Ruchi Soya is currently undergoing bankruptcy proceedings under India's National Company Law Tribunal.
"This is preliminary at this point in time. (This is) still subject to due diligence and many other steps before we can come up with an indicative offer price," Sime Darby Plantation Managing Director Mohd Bakke Salleh told reporters at a press conference to announce its second quarter earnings.
Bakke also said Sime Darby Plantation is looking to reduce its ownership in New Britain Palm Oil Limited (NBPOL), its Papua New Guinea arm, to a 51 percent to 60 percent stake.
"In early 2015 before we completed the exercise to buy NBPOL... our intention then was to own anywhere between 51 to 60 percent, but the subsequent outcome of the general offer response... we ended up with 100 percent," said Bakke.
"Our plan to reduce it to 51 to 60 percent is still in place... Ideally it will be better if we can find a strategic investor from Papua New Guinea, that is the preference for us."
Bloomberg had reported last month that Sime Darby Plantation was considering selling 25 percent to 49 percent of NBPOL, seeking a valuation of at least $1.7 billion, the amount it paid when it acquired the company in 2015.
Sime Darby Plantation earlier at noon reported second-quarter net profit gains of 34 percent versus a year ago due to improvements in fresh fruit bunch production (FFB), as it recovers from dry weather caused by the El Nino weather phenomenon.
"Barring any extreme weather abnormalities, the group expects the full year FFB production to improve from the previous financial year as the El Nino effect tapers off in line with increased FFB output in the oil palm industry."
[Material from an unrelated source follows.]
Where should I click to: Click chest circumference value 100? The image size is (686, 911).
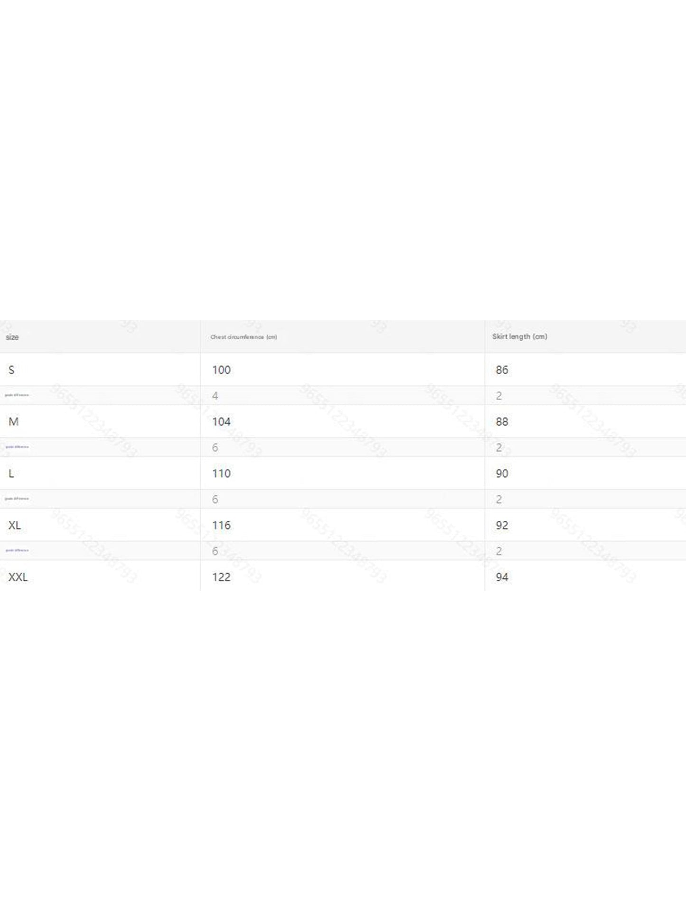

Rising output is largely expected to weigh on palm oil prices, which Bakke forecasts will range between 2,500 and 2,600 ringgit per tonne in the first half of the year.
Palm oil's benchmark contract was down 0.3 percent to 2,482 ringgit ($633.97) a tonne on Thursday.
"The reason why (there will be) no spike in prices is because of good production of soybean in the market," Bakke said.
Palm oil is impacted by movements in rival edible oils such as soyoil since they compete in the global vegetable oils market.
Sime Darby Plantation earlier said Malaysia's three-month suspension on crude palm oil export taxes, along with demand during upcoming holiday periods, will support demand for the tropical oil.